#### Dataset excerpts

= = = = =

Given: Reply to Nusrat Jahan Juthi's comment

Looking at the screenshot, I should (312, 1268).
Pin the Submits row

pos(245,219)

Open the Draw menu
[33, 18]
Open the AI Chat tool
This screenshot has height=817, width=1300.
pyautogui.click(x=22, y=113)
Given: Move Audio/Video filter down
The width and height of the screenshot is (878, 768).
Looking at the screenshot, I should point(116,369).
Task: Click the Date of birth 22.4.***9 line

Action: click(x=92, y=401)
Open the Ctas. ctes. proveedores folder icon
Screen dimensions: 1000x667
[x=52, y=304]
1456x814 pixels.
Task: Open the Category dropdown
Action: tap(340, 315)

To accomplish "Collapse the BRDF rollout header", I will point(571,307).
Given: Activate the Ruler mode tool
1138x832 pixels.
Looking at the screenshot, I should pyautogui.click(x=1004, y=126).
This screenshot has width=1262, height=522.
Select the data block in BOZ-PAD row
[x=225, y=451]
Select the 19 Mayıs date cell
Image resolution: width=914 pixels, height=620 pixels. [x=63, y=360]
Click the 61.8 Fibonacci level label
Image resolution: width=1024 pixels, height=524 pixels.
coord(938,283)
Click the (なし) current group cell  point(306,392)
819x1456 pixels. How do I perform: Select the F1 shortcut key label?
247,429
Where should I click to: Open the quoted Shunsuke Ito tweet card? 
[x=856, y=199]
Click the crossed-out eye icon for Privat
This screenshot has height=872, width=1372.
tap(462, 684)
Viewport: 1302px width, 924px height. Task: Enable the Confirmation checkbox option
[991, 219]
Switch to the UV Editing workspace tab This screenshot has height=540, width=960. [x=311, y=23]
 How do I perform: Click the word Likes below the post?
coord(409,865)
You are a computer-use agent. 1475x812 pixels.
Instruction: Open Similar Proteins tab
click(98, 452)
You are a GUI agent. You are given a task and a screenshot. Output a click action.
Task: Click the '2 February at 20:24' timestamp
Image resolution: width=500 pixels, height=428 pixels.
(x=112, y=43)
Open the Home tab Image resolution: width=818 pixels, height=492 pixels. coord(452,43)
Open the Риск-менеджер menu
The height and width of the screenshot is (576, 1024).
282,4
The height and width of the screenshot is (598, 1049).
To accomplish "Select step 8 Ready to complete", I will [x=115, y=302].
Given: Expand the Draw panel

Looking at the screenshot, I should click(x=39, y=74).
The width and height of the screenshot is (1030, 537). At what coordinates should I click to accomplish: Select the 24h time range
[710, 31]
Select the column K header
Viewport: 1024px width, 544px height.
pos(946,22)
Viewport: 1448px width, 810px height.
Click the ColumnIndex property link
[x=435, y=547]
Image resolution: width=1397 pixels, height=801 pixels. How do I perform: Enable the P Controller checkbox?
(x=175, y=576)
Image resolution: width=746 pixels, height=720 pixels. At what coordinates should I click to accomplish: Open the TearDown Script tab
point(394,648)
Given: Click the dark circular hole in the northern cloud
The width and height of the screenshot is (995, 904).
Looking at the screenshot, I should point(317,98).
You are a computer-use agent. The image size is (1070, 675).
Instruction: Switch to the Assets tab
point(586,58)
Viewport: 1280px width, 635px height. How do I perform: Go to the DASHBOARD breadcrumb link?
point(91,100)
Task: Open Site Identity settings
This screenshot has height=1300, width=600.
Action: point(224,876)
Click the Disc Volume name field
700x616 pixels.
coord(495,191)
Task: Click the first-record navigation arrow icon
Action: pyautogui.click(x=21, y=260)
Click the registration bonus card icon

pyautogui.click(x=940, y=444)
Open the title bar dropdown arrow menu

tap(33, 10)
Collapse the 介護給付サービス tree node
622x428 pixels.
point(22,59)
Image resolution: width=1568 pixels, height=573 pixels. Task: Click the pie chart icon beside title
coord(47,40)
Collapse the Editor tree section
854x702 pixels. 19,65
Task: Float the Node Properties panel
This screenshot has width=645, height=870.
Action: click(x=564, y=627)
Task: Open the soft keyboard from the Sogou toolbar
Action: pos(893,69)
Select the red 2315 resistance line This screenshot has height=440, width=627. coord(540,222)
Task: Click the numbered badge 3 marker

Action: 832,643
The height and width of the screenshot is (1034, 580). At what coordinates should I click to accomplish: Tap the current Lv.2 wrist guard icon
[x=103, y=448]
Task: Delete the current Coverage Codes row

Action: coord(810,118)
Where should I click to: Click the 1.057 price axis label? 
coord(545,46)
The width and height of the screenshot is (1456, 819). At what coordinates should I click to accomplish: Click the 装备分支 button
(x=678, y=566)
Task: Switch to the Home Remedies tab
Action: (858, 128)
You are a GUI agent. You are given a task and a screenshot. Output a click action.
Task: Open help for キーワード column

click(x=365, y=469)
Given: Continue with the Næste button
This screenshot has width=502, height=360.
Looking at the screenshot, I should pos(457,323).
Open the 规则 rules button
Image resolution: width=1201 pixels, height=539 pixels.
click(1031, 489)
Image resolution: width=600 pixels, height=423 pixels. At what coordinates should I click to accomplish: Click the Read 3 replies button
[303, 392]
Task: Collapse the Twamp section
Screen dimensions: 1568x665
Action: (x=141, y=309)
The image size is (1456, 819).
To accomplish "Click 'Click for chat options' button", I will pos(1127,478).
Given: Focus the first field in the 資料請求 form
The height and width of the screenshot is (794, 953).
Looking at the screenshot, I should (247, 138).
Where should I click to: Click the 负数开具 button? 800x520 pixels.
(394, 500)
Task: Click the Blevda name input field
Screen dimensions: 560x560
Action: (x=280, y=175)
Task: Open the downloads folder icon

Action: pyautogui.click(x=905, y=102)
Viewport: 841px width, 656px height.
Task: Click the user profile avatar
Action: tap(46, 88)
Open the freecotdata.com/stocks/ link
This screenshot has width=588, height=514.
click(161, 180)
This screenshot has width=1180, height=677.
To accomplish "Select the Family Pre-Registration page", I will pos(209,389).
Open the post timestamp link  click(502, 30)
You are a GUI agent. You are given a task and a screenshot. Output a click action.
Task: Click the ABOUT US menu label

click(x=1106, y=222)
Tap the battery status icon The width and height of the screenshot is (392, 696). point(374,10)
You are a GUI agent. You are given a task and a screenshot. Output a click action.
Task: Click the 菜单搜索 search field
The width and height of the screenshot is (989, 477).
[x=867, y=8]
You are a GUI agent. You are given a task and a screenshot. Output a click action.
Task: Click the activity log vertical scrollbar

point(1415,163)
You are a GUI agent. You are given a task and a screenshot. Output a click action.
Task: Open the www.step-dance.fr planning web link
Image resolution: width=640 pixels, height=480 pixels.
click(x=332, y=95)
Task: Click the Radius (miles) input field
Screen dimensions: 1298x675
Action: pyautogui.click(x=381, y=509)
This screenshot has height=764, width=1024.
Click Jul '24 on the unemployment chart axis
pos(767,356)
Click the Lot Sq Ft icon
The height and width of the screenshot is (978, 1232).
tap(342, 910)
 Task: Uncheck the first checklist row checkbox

= = = = =

#### Required action
Reproduce the data above in full, with no line missing.

#### Answer area
Given: Reply to Nusrat Jahan Juthi's comment

Looking at the screenshot, I should (312, 1268).
Pin the Submits row

pos(245,219)

Open the Draw menu
[33, 18]
Open the AI Chat tool
This screenshot has height=817, width=1300.
pyautogui.click(x=22, y=113)
Given: Move Audio/Video filter down
The width and height of the screenshot is (878, 768).
Looking at the screenshot, I should point(116,369).
Task: Click the Date of birth 22.4.***9 line

Action: click(x=92, y=401)
Open the Ctas. ctes. proveedores folder icon
Screen dimensions: 1000x667
[x=52, y=304]
1456x814 pixels.
Task: Open the Category dropdown
Action: tap(340, 315)

To accomplish "Collapse the BRDF rollout header", I will point(571,307).
Given: Activate the Ruler mode tool
1138x832 pixels.
Looking at the screenshot, I should pyautogui.click(x=1004, y=126).
This screenshot has width=1262, height=522.
Select the data block in BOZ-PAD row
[x=225, y=451]
Select the 19 Mayıs date cell
Image resolution: width=914 pixels, height=620 pixels. [x=63, y=360]
Click the 61.8 Fibonacci level label
Image resolution: width=1024 pixels, height=524 pixels.
coord(938,283)
Click the (なし) current group cell  point(306,392)
819x1456 pixels. How do I perform: Select the F1 shortcut key label?
247,429
Where should I click to: Open the quoted Shunsuke Ito tweet card? 
[x=856, y=199]
Click the crossed-out eye icon for Privat
This screenshot has height=872, width=1372.
tap(462, 684)
Viewport: 1302px width, 924px height. Task: Enable the Confirmation checkbox option
[991, 219]
Switch to the UV Editing workspace tab This screenshot has height=540, width=960. [x=311, y=23]
 How do I perform: Click the word Likes below the post?
coord(409,865)
You are a computer-use agent. 1475x812 pixels.
Instruction: Open Similar Proteins tab
click(98, 452)
You are a GUI agent. You are given a task and a screenshot. Output a click action.
Task: Click the '2 February at 20:24' timestamp
Image resolution: width=500 pixels, height=428 pixels.
(x=112, y=43)
Open the Home tab Image resolution: width=818 pixels, height=492 pixels. coord(452,43)
Open the Риск-менеджер menu
The height and width of the screenshot is (576, 1024).
282,4
The height and width of the screenshot is (598, 1049).
To accomplish "Select step 8 Ready to complete", I will [x=115, y=302].
Given: Expand the Draw panel

Looking at the screenshot, I should click(x=39, y=74).
The width and height of the screenshot is (1030, 537). At what coordinates should I click to accomplish: Select the 24h time range
[710, 31]
Select the column K header
Viewport: 1024px width, 544px height.
pos(946,22)
Viewport: 1448px width, 810px height.
Click the ColumnIndex property link
[x=435, y=547]
Image resolution: width=1397 pixels, height=801 pixels. How do I perform: Enable the P Controller checkbox?
(x=175, y=576)
Image resolution: width=746 pixels, height=720 pixels. At what coordinates should I click to accomplish: Open the TearDown Script tab
point(394,648)
Given: Click the dark circular hole in the northern cloud
The width and height of the screenshot is (995, 904).
Looking at the screenshot, I should point(317,98).
You are a computer-use agent. The image size is (1070, 675).
Instruction: Switch to the Assets tab
point(586,58)
Viewport: 1280px width, 635px height. How do I perform: Go to the DASHBOARD breadcrumb link?
point(91,100)
Task: Open Site Identity settings
This screenshot has height=1300, width=600.
Action: point(224,876)
Click the Disc Volume name field
700x616 pixels.
coord(495,191)
Task: Click the first-record navigation arrow icon
Action: pyautogui.click(x=21, y=260)
Click the registration bonus card icon

pyautogui.click(x=940, y=444)
Open the title bar dropdown arrow menu

tap(33, 10)
Collapse the 介護給付サービス tree node
622x428 pixels.
point(22,59)
Image resolution: width=1568 pixels, height=573 pixels. Task: Click the pie chart icon beside title
coord(47,40)
Collapse the Editor tree section
854x702 pixels. 19,65
Task: Float the Node Properties panel
This screenshot has width=645, height=870.
Action: click(x=564, y=627)
Task: Open the soft keyboard from the Sogou toolbar
Action: pos(893,69)
Select the red 2315 resistance line This screenshot has height=440, width=627. coord(540,222)
Task: Click the numbered badge 3 marker

Action: 832,643
The height and width of the screenshot is (1034, 580). At what coordinates should I click to accomplish: Tap the current Lv.2 wrist guard icon
[x=103, y=448]
Task: Delete the current Coverage Codes row

Action: coord(810,118)
Where should I click to: Click the 1.057 price axis label? 
coord(545,46)
The width and height of the screenshot is (1456, 819). At what coordinates should I click to accomplish: Click the 装备分支 button
(x=678, y=566)
Task: Switch to the Home Remedies tab
Action: (858, 128)
You are a GUI agent. You are given a task and a screenshot. Output a click action.
Task: Open help for キーワード column

click(x=365, y=469)
Given: Continue with the Næste button
This screenshot has width=502, height=360.
Looking at the screenshot, I should pos(457,323).
Open the 规则 rules button
Image resolution: width=1201 pixels, height=539 pixels.
click(1031, 489)
Image resolution: width=600 pixels, height=423 pixels. At what coordinates should I click to accomplish: Click the Read 3 replies button
[303, 392]
Task: Collapse the Twamp section
Screen dimensions: 1568x665
Action: (x=141, y=309)
The image size is (1456, 819).
To accomplish "Click 'Click for chat options' button", I will pos(1127,478).
Given: Focus the first field in the 資料請求 form
The height and width of the screenshot is (794, 953).
Looking at the screenshot, I should (247, 138).
Where should I click to: Click the 负数开具 button? 800x520 pixels.
(394, 500)
Task: Click the Blevda name input field
Screen dimensions: 560x560
Action: (x=280, y=175)
Task: Open the downloads folder icon

Action: pyautogui.click(x=905, y=102)
Viewport: 841px width, 656px height.
Task: Click the user profile avatar
Action: tap(46, 88)
Open the freecotdata.com/stocks/ link
This screenshot has width=588, height=514.
click(161, 180)
This screenshot has width=1180, height=677.
To accomplish "Select the Family Pre-Registration page", I will pos(209,389).
Open the post timestamp link  click(502, 30)
You are a GUI agent. You are given a task and a screenshot. Output a click action.
Task: Click the ABOUT US menu label

click(x=1106, y=222)
Tap the battery status icon The width and height of the screenshot is (392, 696). point(374,10)
You are a GUI agent. You are given a task and a screenshot. Output a click action.
Task: Click the 菜单搜索 search field
The width and height of the screenshot is (989, 477).
[x=867, y=8]
You are a GUI agent. You are given a task and a screenshot. Output a click action.
Task: Click the activity log vertical scrollbar

point(1415,163)
You are a GUI agent. You are given a task and a screenshot. Output a click action.
Task: Open the www.step-dance.fr planning web link
Image resolution: width=640 pixels, height=480 pixels.
click(x=332, y=95)
Task: Click the Radius (miles) input field
Screen dimensions: 1298x675
Action: pyautogui.click(x=381, y=509)
This screenshot has height=764, width=1024.
Click Jul '24 on the unemployment chart axis
pos(767,356)
Click the Lot Sq Ft icon
The height and width of the screenshot is (978, 1232).
tap(342, 910)
 Task: Uncheck the first checklist row checkbox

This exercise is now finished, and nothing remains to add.